Below are the methods provided by the zeta.ops library:

1. Standard Softmax

  • Function: standard_softmax(tensor)
  • Description: Computes the standard softmax function.
  • Parameters:
  • tensor: Input tensor.
  • Returns: Softmax-applied tensor.

2. SELU Softmax

  • Function: selu_softmax(x)
  • Description: Applies the SELU activation function to the tensor before computing the softmax.
  • Parameters:
  • x: Input tensor.
  • Returns: SELU and softmax-applied tensor.

3. Sparsemax

  • Function: sparsemax(x, k)
  • Description: Computes the sparsemax function, retaining only the top k values.
  • Parameters:
  • x: Input tensor.
  • k: Number of elements to retain.
  • Returns: Sparsemax-applied tensor.

4. Local Softmax

  • Function: local_softmax(tensor, num_chunks)
  • Description: Splits the tensor into chunks and applies softmax locally to each chunk.
  • Parameters:
  • tensor: Input tensor.
  • num_chunks: Number of chunks to split the tensor into.
  • Returns: Concatenated tensor after local softmax application.

5. Fast Softmax

  • Function: fast_softmax(tensor)
  • Description: Computes softmax using the LogSumExp trick for numerical stability.
  • Parameters:
  • tensor: Input tensor.
  • Returns: Softmax-applied tensor.

6. Sparse Softmax

  • Function: sparse_softmax(z, k)
  • Description: Computes softmax while retaining only the top k values.
  • Parameters:
  • z: Input tensor.
  • k: Number of elements to retain.
  • Returns: Sparse softmax-applied tensor.

7. Gumbelmax

  • Function: gumbelmax(x, temp, hard)
  • Description: Applies Gumbel noise to the tensor and computes softmax.
  • Parameters:
  • x: Input tensor.
  • temp: Temperature parameter.
  • hard: Boolean; if True, returns a one-hot tensor, otherwise a probability distribution.
  • Returns: Softmax-applied tensor with Gumbel noise.

8. Softmax with Temperature

  • Function: temp_softmax(x, temp)
  • Description: Scales the tensor using a temperature parameter before computing softmax.
  • Parameters:
  • x: Input tensor.
  • temp: Temperature parameter.
  • Returns: Temperature-scaled softmax tensor.

9. Logit Scaled Softmax

  • Function: logit_scaled_softmax(x, scale)
  • Description: Multiplies the tensor by a scale factor before computing softmax.
  • Parameters:
  • x: Input tensor.
  • scale: Scale parameter.
  • Returns: Logit-scaled softmax tensor.

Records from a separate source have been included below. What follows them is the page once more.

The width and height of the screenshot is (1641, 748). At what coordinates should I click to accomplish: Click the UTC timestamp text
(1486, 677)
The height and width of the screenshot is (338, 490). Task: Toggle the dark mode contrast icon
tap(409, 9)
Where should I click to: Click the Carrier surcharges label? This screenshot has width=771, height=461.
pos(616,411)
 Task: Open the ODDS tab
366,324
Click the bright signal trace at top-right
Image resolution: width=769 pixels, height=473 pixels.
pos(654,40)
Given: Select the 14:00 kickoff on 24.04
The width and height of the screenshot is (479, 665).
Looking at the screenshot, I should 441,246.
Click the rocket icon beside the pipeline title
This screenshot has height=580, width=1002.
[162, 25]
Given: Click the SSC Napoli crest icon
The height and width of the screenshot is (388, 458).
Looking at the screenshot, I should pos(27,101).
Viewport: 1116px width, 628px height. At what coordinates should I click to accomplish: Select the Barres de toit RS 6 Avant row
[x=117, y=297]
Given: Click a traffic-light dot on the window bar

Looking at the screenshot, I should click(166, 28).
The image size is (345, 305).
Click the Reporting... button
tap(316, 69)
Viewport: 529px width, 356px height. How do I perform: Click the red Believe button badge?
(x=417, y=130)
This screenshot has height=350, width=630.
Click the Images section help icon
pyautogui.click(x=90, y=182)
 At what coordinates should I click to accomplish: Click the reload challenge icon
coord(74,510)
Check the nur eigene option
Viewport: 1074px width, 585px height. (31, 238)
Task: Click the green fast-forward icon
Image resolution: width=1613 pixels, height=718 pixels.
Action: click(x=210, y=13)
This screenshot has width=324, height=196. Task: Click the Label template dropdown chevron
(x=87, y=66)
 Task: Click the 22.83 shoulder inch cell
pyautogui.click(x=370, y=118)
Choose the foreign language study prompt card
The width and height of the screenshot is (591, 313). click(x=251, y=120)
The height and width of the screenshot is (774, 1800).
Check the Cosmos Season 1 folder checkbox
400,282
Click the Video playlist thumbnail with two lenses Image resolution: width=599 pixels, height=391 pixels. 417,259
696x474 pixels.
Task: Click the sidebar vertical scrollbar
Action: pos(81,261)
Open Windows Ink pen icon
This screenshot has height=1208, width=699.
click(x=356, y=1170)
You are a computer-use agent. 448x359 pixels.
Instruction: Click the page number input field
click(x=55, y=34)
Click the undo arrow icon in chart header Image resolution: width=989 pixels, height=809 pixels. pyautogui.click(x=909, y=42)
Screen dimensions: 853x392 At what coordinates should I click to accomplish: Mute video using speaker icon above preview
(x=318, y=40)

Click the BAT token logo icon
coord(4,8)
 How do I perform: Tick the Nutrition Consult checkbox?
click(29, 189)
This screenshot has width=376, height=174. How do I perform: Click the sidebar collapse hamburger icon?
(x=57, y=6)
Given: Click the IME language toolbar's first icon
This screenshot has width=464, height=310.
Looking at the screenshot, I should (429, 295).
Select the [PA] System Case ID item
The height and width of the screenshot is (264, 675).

10. Norm Exponential Softmax

  • Function: norm_exp_softmax(x, scale)
  • Description: Applies the normalized exponential function to the tensor.
  • Parameters:
  • x: Input tensor.
  • scale: Scale parameter.
  • Returns: Normalized exponential softmax tensor.

Usage Examples

Here are some usage examples for each method:

import torch

from zeta.ops import selu_softmax, standard_softmax

# Sample tensor
tensor = torch.tensor([2.0, 1.0, 0.1])

# 1. Standard Softmax
output = standard_softmax(tensor)
print(output)

# 2. SELU Softmax
output = selu_softmax(tensor)
print(output)

# ... [Continue for all methods]

Replace the function name with the desired method and adjust the parameters accordingly for other examples.


Note: Always ensure the input tensor's dimensions match the expected input for each function. Some functions like sparsemax require additional parameters, so be sure to provide them.